What the task requires:
Among the entries below, find the line with "How do I perform: Expand", then quote it and each following line up to and including the line with "Given: Click the 海关关税号 value 85369010", and nothing else.

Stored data
··········
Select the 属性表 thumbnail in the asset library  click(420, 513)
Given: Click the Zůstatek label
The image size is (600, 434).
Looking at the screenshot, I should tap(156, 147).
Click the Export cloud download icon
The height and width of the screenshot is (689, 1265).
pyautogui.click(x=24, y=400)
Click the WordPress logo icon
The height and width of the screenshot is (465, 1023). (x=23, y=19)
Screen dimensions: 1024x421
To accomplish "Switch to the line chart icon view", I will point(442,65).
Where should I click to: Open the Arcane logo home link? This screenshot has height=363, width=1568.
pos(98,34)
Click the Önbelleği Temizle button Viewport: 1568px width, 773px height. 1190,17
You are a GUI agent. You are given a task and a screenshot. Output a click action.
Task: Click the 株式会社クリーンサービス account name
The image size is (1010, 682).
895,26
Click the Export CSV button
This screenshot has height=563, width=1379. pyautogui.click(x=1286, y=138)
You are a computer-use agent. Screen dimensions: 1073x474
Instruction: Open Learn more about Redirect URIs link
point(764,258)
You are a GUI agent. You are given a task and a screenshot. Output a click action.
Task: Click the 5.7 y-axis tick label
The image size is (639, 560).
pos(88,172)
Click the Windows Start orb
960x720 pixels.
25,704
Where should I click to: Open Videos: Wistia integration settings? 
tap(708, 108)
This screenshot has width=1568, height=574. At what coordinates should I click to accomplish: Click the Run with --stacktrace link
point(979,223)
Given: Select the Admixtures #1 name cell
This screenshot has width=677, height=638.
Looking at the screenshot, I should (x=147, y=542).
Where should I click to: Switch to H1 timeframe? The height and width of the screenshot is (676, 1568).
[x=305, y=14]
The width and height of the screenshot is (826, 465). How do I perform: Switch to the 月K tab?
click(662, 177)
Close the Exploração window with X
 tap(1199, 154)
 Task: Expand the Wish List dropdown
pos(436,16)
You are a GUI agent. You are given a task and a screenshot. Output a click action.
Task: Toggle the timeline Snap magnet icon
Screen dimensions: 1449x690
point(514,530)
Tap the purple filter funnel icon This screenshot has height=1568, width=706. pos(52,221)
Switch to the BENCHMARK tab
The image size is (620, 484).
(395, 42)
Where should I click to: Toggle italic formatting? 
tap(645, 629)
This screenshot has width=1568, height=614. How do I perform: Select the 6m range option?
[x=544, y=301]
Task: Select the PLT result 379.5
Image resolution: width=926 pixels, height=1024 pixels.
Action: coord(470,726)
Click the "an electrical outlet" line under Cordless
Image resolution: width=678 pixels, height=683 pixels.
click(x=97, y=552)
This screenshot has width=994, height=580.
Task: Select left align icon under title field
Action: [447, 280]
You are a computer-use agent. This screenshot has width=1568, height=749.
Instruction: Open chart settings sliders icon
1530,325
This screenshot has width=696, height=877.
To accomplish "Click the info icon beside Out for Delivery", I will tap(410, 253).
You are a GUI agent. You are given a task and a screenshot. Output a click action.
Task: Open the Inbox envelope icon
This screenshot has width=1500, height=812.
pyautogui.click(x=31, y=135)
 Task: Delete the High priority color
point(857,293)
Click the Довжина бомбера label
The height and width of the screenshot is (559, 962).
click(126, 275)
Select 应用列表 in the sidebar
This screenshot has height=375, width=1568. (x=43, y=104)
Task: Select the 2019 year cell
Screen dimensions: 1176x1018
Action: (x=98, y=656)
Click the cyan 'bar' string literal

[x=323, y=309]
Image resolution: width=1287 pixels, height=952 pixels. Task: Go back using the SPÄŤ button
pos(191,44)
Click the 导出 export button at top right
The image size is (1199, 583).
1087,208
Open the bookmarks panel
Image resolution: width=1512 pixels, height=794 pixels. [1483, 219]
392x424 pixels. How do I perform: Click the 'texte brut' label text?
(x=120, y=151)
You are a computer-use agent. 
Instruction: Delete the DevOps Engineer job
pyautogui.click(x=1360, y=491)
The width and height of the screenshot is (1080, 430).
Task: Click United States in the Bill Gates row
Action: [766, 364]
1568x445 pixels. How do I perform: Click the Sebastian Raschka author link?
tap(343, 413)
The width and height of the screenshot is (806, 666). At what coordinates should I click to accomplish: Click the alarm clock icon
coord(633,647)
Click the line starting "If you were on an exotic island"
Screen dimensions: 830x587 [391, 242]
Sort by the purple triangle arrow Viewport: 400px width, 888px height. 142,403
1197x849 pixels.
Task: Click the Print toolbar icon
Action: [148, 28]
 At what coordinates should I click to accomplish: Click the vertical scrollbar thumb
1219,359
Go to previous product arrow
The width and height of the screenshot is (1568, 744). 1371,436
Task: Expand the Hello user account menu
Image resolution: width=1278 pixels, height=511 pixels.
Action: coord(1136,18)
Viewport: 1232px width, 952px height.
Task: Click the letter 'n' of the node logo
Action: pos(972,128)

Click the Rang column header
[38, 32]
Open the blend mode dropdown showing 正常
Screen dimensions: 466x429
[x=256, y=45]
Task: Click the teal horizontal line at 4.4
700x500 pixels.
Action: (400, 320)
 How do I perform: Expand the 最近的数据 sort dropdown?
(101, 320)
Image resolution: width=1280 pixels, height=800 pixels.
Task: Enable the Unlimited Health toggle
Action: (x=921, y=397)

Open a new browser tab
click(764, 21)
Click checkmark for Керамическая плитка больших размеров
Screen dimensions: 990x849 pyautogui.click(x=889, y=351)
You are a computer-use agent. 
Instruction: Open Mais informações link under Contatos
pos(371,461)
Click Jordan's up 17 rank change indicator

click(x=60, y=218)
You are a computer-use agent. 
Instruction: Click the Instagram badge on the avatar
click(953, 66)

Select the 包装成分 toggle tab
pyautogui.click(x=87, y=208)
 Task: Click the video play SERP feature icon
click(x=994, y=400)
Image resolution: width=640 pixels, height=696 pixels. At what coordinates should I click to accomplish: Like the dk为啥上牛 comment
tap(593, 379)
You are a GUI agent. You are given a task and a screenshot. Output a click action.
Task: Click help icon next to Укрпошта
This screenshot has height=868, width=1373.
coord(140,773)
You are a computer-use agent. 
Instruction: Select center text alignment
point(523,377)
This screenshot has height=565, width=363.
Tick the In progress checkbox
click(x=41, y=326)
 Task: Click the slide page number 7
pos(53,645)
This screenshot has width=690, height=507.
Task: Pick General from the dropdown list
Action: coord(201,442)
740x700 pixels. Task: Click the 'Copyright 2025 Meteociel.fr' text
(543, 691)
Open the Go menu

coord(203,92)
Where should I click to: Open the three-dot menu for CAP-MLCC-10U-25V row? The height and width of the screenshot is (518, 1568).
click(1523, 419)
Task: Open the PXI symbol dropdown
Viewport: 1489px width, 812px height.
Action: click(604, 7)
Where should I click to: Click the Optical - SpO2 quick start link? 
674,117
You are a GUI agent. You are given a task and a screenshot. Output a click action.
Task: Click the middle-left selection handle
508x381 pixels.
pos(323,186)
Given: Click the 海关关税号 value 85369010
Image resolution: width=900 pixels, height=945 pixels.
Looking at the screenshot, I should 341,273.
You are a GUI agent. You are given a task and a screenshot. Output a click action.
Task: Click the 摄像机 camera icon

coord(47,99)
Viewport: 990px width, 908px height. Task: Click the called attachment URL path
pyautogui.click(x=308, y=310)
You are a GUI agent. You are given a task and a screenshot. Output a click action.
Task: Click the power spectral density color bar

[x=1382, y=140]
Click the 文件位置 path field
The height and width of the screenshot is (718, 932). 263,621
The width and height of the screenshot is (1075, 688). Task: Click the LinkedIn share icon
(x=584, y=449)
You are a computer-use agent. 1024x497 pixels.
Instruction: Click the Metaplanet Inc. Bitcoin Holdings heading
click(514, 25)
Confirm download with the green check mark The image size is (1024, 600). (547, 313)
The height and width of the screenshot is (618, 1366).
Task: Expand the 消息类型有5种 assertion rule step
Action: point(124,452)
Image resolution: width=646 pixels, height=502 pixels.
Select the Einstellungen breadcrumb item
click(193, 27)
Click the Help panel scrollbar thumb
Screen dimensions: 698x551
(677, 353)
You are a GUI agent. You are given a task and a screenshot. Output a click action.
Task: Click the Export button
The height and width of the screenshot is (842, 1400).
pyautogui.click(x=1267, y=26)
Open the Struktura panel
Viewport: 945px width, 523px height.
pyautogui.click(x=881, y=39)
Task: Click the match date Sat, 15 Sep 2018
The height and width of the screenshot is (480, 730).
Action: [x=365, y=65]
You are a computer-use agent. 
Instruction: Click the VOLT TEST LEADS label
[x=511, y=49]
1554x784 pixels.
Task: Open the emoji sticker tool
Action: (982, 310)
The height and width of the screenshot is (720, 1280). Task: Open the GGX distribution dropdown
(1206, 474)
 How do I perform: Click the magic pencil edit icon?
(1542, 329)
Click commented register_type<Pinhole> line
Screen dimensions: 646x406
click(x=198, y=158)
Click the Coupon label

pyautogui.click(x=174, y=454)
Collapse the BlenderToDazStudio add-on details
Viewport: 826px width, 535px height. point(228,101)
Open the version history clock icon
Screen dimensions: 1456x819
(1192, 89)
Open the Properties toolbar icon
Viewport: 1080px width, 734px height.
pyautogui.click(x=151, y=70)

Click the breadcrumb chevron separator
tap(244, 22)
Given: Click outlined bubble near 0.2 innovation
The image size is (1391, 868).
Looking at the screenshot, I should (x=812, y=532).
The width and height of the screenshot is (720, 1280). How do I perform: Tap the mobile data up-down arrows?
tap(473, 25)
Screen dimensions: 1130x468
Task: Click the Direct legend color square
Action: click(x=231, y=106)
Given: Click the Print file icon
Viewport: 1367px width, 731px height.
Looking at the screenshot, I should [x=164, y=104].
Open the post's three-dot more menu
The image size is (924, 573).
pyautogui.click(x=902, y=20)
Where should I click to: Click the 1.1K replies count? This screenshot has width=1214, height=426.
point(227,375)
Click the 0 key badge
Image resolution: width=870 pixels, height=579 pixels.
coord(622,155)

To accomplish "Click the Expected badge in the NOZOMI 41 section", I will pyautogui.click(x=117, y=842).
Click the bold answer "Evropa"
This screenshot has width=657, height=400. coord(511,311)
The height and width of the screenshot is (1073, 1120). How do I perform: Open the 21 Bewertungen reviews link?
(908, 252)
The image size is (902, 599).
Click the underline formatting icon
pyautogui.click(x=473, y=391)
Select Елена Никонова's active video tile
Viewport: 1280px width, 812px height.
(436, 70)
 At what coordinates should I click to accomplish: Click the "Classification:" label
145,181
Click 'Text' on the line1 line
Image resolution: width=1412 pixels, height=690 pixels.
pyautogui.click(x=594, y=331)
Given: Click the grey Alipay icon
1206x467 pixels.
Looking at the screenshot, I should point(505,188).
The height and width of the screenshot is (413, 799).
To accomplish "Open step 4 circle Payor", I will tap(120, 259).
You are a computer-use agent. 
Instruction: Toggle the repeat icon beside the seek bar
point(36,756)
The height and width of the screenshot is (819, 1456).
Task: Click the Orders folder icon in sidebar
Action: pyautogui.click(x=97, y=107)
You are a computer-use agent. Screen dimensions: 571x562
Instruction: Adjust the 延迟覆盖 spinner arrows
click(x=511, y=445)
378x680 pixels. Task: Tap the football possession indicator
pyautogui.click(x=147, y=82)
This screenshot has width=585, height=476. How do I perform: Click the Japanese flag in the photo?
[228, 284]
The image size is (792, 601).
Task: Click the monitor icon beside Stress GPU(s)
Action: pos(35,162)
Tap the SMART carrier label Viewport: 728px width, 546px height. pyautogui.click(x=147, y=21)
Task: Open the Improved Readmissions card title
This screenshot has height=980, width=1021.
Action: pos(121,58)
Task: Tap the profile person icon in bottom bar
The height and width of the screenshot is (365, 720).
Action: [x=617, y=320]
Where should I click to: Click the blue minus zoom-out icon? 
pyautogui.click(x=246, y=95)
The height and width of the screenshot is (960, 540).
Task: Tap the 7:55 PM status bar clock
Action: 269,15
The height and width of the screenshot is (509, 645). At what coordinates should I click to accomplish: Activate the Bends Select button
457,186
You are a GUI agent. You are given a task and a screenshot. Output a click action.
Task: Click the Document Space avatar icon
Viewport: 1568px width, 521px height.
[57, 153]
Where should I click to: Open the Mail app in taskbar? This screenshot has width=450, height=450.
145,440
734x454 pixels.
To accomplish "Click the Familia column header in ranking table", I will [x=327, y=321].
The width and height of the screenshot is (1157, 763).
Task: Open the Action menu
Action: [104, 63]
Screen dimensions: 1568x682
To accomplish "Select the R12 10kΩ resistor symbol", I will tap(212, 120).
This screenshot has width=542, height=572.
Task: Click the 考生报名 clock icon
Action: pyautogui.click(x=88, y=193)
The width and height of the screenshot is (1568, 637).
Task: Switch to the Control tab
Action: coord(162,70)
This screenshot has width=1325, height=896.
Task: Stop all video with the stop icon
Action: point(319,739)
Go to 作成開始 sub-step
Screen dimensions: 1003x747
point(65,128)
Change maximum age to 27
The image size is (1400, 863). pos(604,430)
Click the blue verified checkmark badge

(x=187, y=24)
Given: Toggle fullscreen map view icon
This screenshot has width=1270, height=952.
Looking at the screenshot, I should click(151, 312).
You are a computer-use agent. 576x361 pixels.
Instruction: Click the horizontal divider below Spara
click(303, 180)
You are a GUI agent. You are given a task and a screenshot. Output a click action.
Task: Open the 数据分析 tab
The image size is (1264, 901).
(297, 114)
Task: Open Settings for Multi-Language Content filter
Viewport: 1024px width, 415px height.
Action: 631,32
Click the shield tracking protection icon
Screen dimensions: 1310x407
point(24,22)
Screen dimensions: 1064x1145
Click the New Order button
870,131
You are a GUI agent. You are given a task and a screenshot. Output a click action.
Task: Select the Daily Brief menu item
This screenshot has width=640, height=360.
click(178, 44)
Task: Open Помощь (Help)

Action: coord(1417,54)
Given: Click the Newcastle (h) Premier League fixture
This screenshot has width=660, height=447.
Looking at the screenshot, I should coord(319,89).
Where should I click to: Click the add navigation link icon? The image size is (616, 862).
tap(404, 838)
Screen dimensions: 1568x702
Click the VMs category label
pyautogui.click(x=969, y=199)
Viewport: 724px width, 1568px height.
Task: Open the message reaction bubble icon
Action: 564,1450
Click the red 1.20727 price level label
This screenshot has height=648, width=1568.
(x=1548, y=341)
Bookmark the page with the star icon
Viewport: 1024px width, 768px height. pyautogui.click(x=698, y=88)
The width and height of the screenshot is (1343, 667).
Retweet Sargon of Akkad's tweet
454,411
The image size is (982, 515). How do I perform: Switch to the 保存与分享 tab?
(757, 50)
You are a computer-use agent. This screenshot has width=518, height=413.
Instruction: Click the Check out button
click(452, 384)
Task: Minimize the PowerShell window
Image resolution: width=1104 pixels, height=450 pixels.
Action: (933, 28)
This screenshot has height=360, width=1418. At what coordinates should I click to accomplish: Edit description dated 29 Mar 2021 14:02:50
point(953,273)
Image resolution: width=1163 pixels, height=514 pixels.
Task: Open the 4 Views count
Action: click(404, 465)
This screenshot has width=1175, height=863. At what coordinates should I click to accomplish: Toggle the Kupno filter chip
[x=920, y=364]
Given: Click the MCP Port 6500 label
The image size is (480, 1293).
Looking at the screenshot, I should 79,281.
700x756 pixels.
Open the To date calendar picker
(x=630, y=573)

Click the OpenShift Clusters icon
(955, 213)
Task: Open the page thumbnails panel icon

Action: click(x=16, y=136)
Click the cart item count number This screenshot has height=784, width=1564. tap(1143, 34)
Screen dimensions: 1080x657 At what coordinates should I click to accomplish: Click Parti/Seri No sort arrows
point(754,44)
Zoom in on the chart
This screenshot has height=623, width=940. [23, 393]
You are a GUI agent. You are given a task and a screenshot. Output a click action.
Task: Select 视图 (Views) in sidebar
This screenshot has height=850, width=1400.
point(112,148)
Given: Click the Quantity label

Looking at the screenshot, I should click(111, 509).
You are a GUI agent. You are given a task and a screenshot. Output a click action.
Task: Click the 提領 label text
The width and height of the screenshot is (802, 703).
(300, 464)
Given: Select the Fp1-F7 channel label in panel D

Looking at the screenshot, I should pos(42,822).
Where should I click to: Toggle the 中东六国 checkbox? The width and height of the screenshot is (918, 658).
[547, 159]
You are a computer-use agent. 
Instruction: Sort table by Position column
··········
Response box:
 How do I perform: Expand the 最近的数据 sort dropdown?
(101, 320)
Image resolution: width=1280 pixels, height=800 pixels.
Task: Enable the Unlimited Health toggle
Action: (x=921, y=397)

Open a new browser tab
click(764, 21)
Click checkmark for Керамическая плитка больших размеров
Screen dimensions: 990x849 pyautogui.click(x=889, y=351)
You are a computer-use agent. 
Instruction: Open Mais informações link under Contatos
pos(371,461)
Click Jordan's up 17 rank change indicator

click(x=60, y=218)
You are a computer-use agent. 
Instruction: Click the Instagram badge on the avatar
click(953, 66)

Select the 包装成分 toggle tab
pyautogui.click(x=87, y=208)
 Task: Click the video play SERP feature icon
click(x=994, y=400)
Image resolution: width=640 pixels, height=696 pixels. At what coordinates should I click to accomplish: Like the dk为啥上牛 comment
tap(593, 379)
You are a GUI agent. You are given a task and a screenshot. Output a click action.
Task: Click help icon next to Укрпошта
This screenshot has height=868, width=1373.
coord(140,773)
You are a computer-use agent. 
Instruction: Select center text alignment
point(523,377)
This screenshot has height=565, width=363.
Tick the In progress checkbox
click(x=41, y=326)
 Task: Click the slide page number 7
pos(53,645)
This screenshot has width=690, height=507.
Task: Pick General from the dropdown list
Action: coord(201,442)
740x700 pixels. Task: Click the 'Copyright 2025 Meteociel.fr' text
(543, 691)
Open the Go menu

coord(203,92)
Where should I click to: Open the three-dot menu for CAP-MLCC-10U-25V row? The height and width of the screenshot is (518, 1568).
click(1523, 419)
Task: Open the PXI symbol dropdown
Viewport: 1489px width, 812px height.
Action: click(604, 7)
Where should I click to: Click the Optical - SpO2 quick start link? 
674,117
You are a GUI agent. You are given a task and a screenshot. Output a click action.
Task: Click the middle-left selection handle
508x381 pixels.
pos(323,186)
Given: Click the 海关关税号 value 85369010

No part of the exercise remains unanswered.